Felicia R. Lee, wrting in the NYT (Jan. 31, 2004):

Forget investment and savings rates, worker productivity and wage scales to determine which countries will become richer or poorer. What really stimulates economic growth is whether you believe in an afterlife — especially hell.

At least that's what two Harvard scholars have found after analyzing data collected in 59 countries between 1981 and 1999.

"Our central perspective is that religion affects economic outcomes mainly by fostering religious beliefs that influence individual traits such as honesty, work ethic, thrift and openness to strangers," the researchers, Robert J. Barro and Rachel M. McCleary, wrote in a recent issue of American Sociological Review. (They also happen to be married.) "For example, beliefs in heaven and hell might affect those traits by creating perceived rewards and punishments that relate to `good' and `bad' lifetime behavior."

The data comes from six international surveys, including ones by Gallup, the World Bank and researchers at the University of Michigan. They include questions about attendance in places of worship and religious beliefs.
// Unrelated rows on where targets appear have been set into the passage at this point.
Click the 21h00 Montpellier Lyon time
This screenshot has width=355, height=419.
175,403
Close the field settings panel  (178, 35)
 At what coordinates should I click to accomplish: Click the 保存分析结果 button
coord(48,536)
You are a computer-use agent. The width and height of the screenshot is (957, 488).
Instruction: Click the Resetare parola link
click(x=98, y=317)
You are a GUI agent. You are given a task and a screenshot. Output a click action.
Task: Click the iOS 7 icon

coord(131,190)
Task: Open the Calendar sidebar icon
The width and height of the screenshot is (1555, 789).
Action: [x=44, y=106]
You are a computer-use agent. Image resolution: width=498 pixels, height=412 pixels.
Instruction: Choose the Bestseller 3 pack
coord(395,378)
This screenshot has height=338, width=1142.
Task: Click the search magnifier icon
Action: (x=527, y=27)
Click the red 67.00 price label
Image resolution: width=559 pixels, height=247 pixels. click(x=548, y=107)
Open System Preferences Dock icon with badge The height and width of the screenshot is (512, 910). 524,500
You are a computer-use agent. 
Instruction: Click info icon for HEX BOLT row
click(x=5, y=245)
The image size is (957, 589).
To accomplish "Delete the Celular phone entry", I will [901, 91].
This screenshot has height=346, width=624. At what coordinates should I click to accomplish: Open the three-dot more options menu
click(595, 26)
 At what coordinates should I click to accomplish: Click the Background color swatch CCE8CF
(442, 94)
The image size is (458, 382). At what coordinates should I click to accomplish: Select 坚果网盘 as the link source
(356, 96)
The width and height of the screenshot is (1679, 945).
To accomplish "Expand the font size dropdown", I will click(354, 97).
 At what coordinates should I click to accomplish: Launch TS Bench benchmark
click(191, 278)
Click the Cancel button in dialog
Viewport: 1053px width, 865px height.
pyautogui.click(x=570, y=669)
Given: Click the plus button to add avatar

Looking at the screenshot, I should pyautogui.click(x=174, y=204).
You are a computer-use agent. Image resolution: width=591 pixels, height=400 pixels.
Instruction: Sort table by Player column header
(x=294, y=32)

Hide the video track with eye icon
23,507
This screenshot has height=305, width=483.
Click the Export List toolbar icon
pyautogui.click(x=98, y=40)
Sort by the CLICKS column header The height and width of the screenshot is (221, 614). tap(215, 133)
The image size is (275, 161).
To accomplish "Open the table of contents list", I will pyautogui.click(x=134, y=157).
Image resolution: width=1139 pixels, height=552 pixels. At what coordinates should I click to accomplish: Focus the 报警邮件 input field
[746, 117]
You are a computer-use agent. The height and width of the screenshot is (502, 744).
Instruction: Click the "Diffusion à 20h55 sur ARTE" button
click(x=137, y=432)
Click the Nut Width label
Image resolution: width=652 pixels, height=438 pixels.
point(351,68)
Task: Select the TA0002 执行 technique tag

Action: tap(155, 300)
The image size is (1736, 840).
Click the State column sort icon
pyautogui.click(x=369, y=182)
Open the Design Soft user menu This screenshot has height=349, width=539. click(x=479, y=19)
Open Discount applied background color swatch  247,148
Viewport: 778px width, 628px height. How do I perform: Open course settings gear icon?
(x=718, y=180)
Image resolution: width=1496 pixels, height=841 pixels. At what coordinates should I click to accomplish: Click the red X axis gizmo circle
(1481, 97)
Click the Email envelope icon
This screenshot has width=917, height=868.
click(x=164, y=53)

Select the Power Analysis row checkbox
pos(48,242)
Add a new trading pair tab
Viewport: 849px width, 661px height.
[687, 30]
There were four measures of economic development: per capita gross domestic product, educational attainment by adults, the urbanization rate and life expectancy.

Oddly enough, the research also showed that at a certain point, increases in church, mosque and synagogue attendance tended to depress economic growth. Mr. Barro, a renowned economist, and Ms. McCleary, a lecturer in Harvard's government department, theorized that larger attendance figures could mean that religious institutions were using up a disproportionate share of resources.

"It's all been rather surprising," Ms. McCleary said."People didn't believe you could quantify aspects of religion. We wanted to be intellectually provocative. We see about five more years of study to get out all the stuff we want. We're trying to raise interesting questions in a different way."

Since the German sociologist Max Weber wrote about the Protestant work ethic and the spirit of capitalism, social scientists have argued that culture — including religious habits — is part of the complex mix that determines a country's economic health. What distinguishes the work of Mr. Barro and Ms. McCleary, some scholars said, is that it uses a sophisticated analysis of a huge set of data to quantify the arguments of anthropologists, sociologists and political scientists.

"The study's important less for what they found than that they looked," said Mark Chaves, a professor of sociology at the University of Arizona, in Tucson. "They are not the first to look at this but they are the first to look at this as systemically and as rigorously as they have. For forever, people have been saying that culture matters in analyzing economies."